I think the instrumental captures that tension. The joy of freedom, of learning new things, of hope, of wrestling with wrongs done to us, and awakening to the knowledge that we all have to be responsible with that freedom.

For the physical side of the creative process. After finishing, I decided to redo the lead guitar part.  The low quality of the work reminded about the importance of having a determined melody. I am doing this as much for practice as I am posterity, so if I’m not being challenged to move beyond what I’ve already created then, as can happen, the art will stagnate.

Instead of having a wandering lead solo that does nothing but show off my flawed run up and down a fret board, having a fixed lead part works to launch the fillers (& all the frills which snap to attention with it).

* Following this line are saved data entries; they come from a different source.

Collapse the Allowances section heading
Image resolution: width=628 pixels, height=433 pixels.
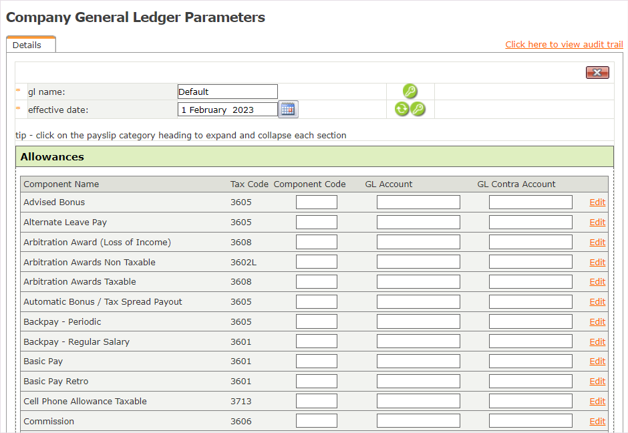[x=52, y=157]
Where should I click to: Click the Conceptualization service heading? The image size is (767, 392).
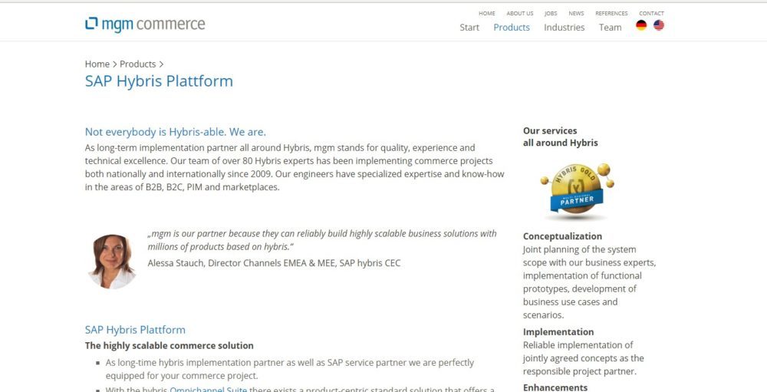pos(562,236)
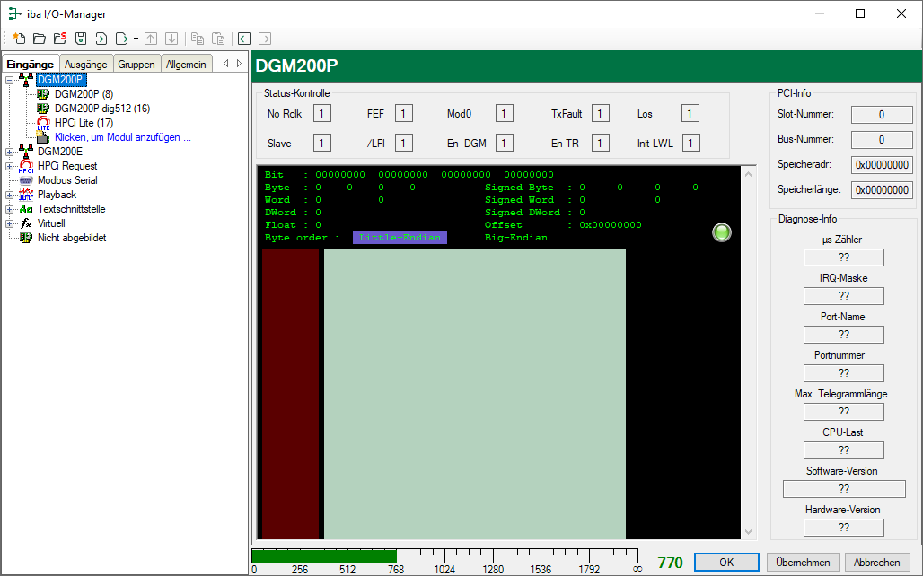Toggle the green status LED indicator
Screen dimensions: 923x576
pyautogui.click(x=722, y=233)
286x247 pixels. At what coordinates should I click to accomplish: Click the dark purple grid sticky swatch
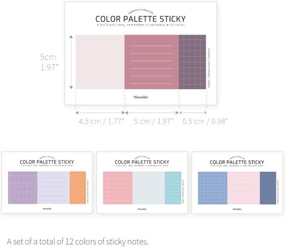pyautogui.click(x=192, y=62)
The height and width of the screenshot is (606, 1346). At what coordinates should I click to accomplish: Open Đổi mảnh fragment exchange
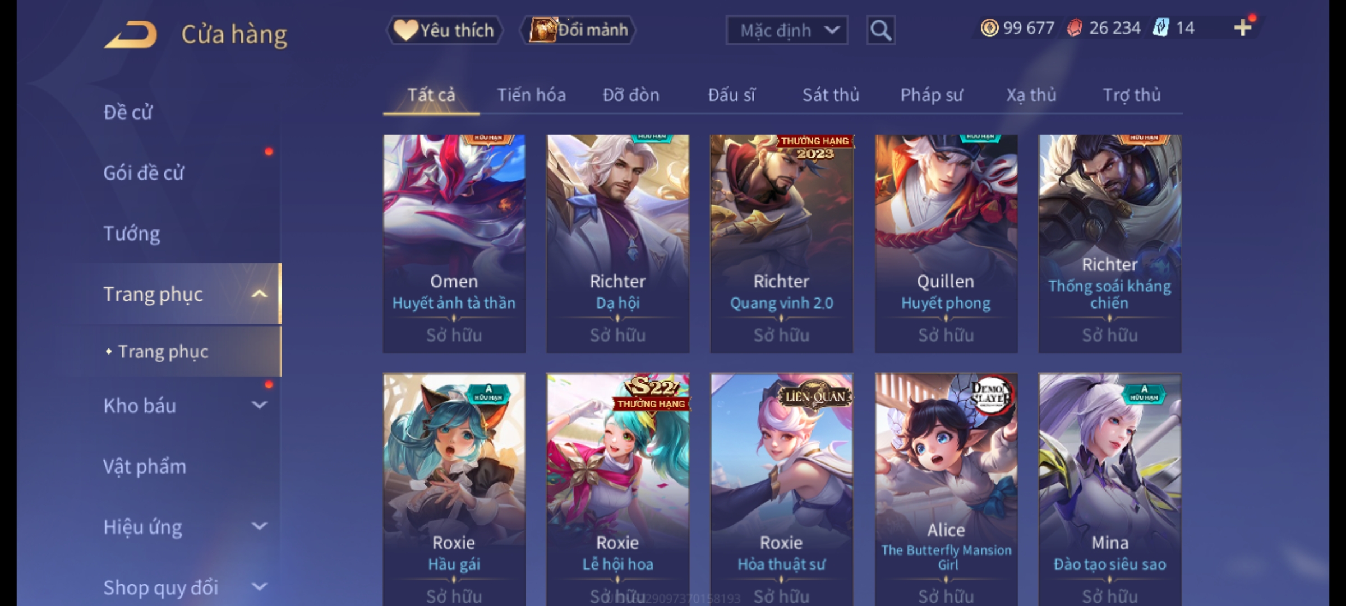(578, 30)
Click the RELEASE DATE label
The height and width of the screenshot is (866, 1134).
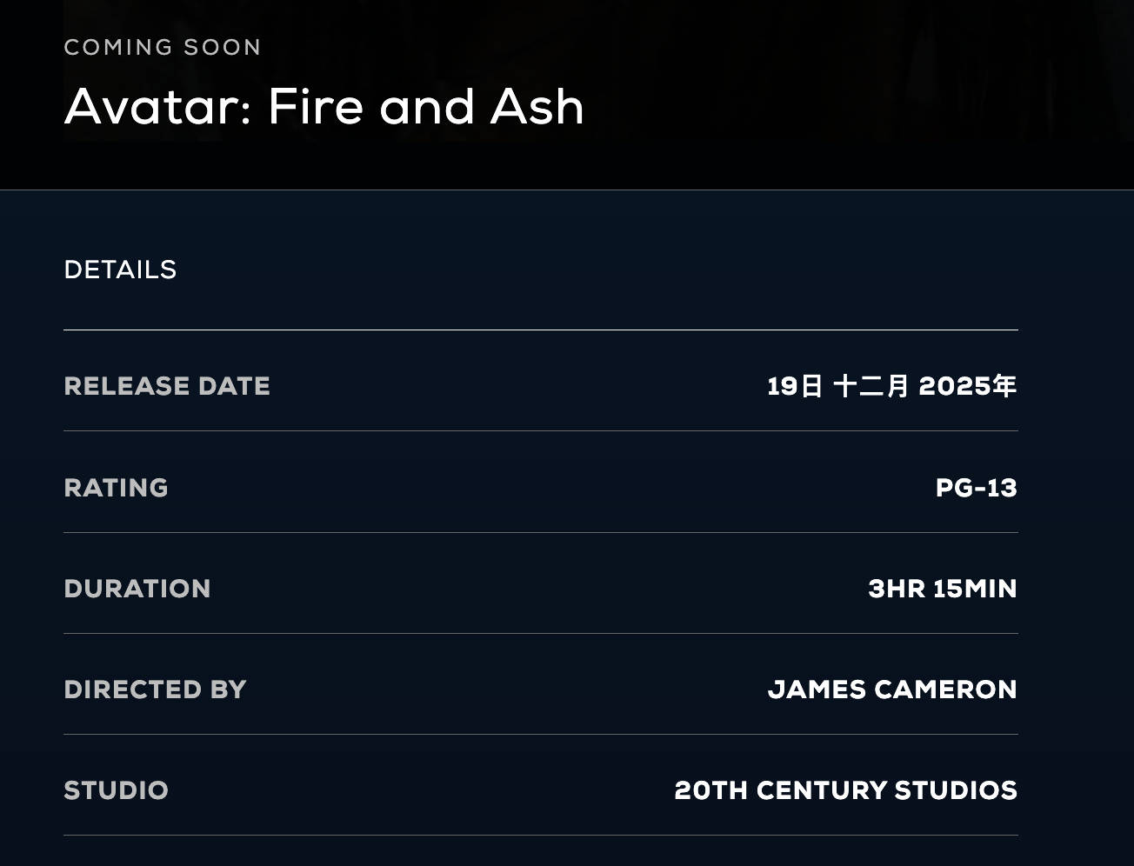click(167, 386)
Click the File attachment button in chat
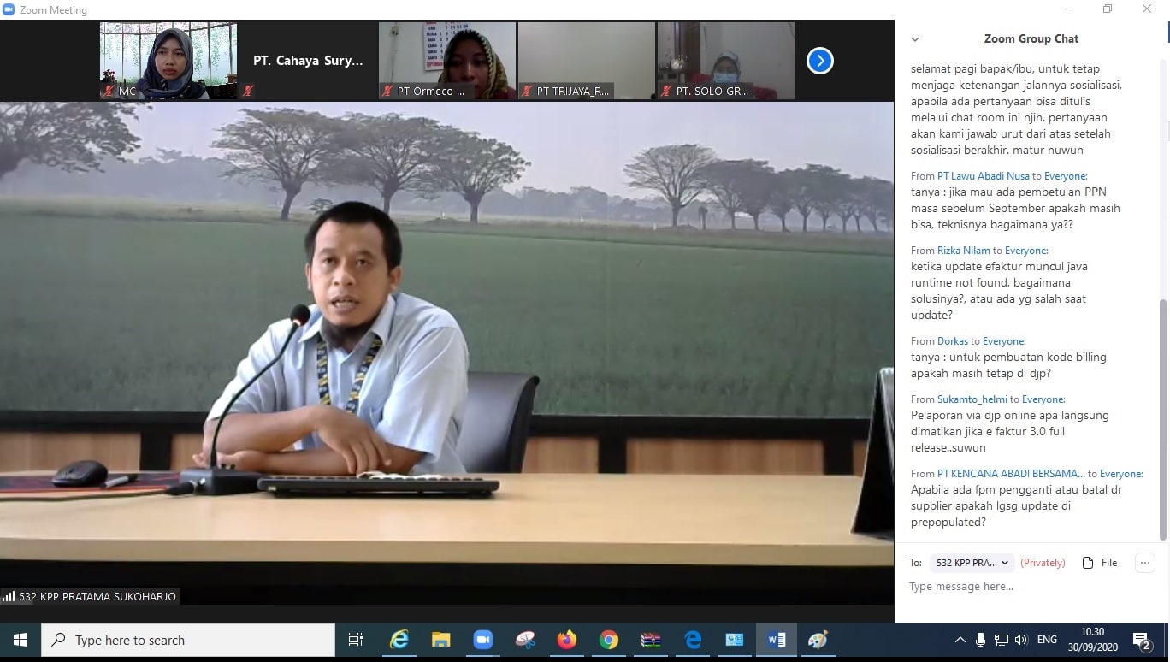The image size is (1170, 662). pyautogui.click(x=1100, y=563)
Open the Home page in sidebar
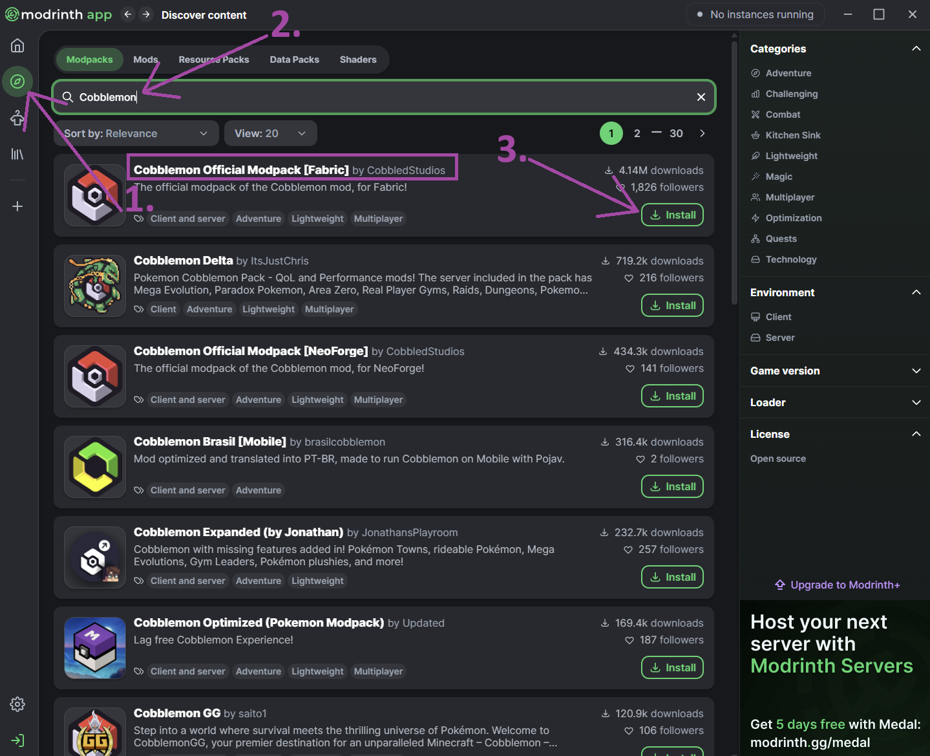The image size is (930, 756). [x=17, y=45]
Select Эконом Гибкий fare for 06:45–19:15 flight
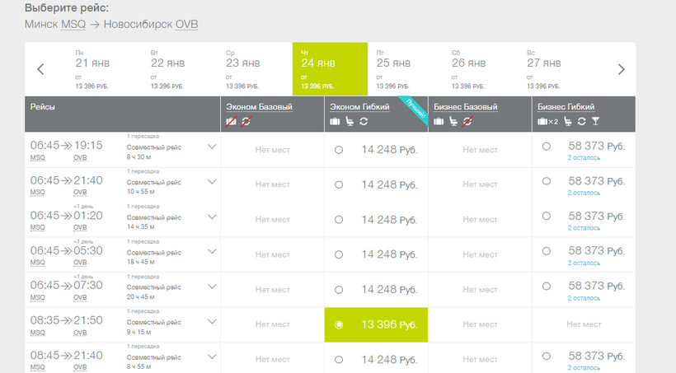This screenshot has height=373, width=676. [339, 150]
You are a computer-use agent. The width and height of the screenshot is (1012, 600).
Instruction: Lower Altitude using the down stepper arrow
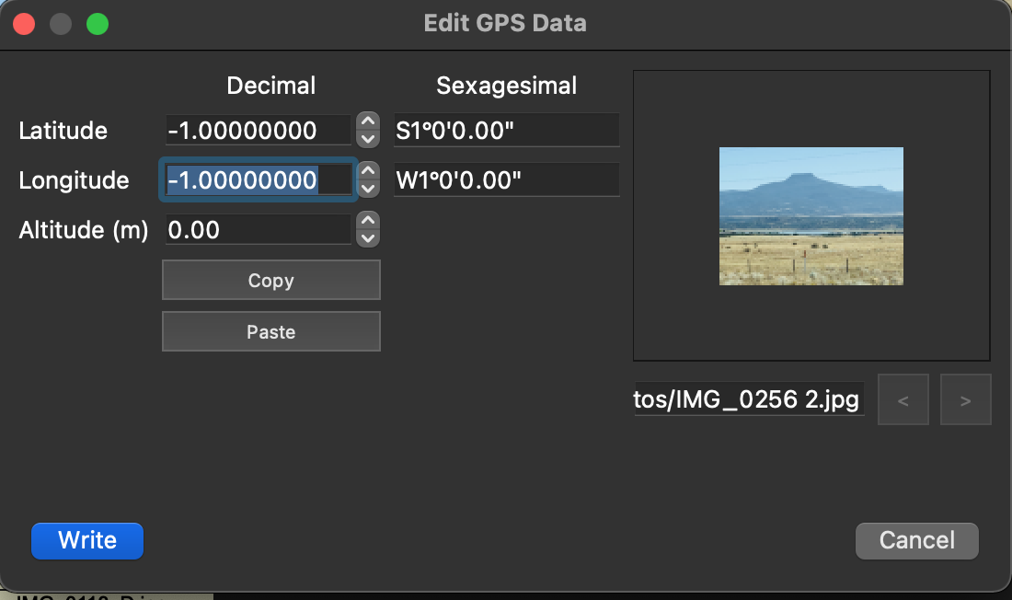point(368,238)
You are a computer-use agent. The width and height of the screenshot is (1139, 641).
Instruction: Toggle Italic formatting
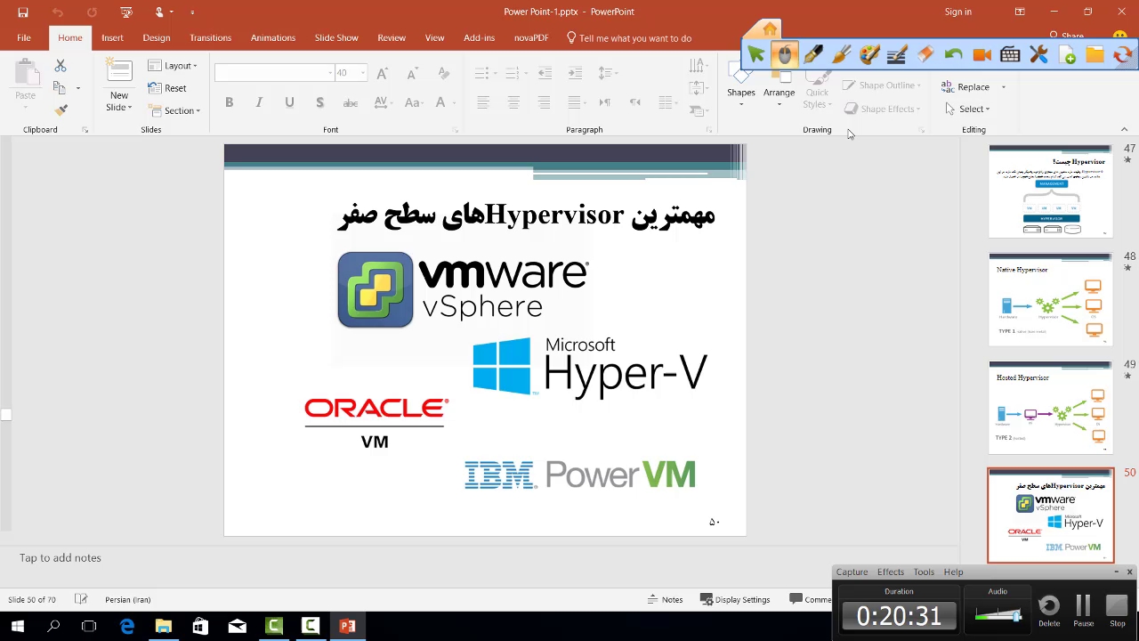pos(259,102)
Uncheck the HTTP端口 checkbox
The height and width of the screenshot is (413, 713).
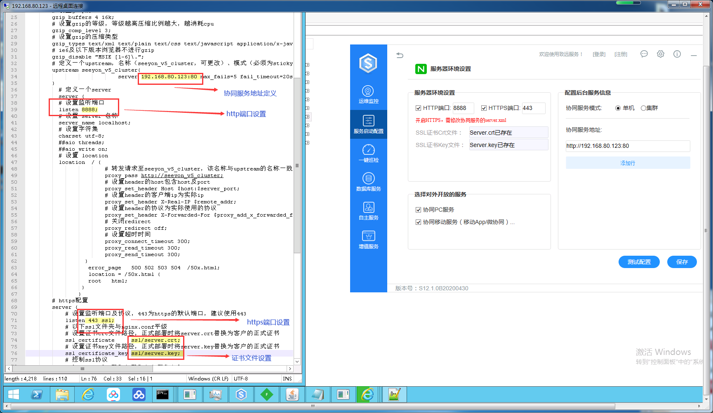tap(418, 108)
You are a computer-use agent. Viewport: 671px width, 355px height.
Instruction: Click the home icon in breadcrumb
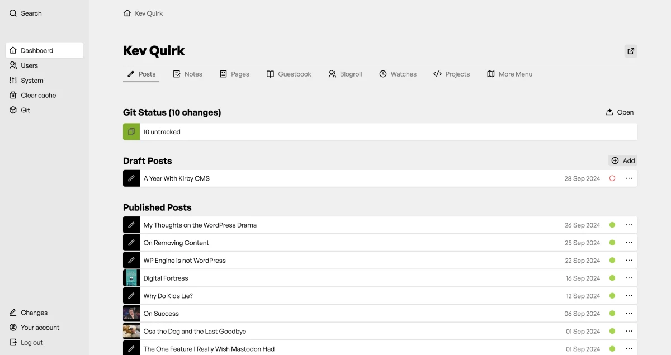127,13
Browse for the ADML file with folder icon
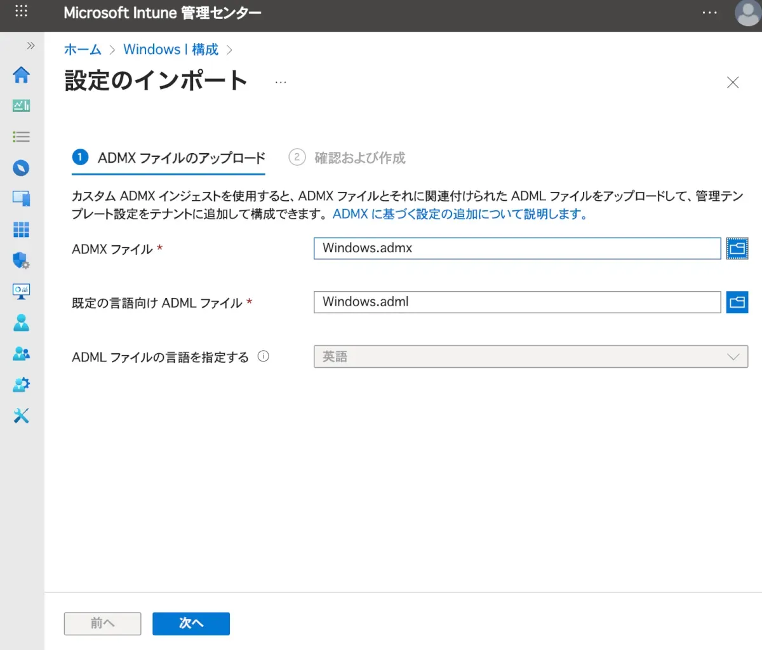762x650 pixels. point(737,302)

The hardest part was mixing the layers. There’s an improvement between my earlier recordings and the more recent ones. I’ve pushed Audacity as far as it can go. Although, it has it’s limitations,  I’ve appreciated being able to work with a program that works. The next level is Pro-tools or an equivalent. If I was going to follow that road, I’d be looking at making that kind of investment pay for itself.



[i] Dumas, A. The Count of Monte Cristo Acheron Press. Kindle Ed.

Music is my own.

Image is from The Count of Monte Cristo, 2002 Jay Wolpert & Kevin Reyonalds, (source.)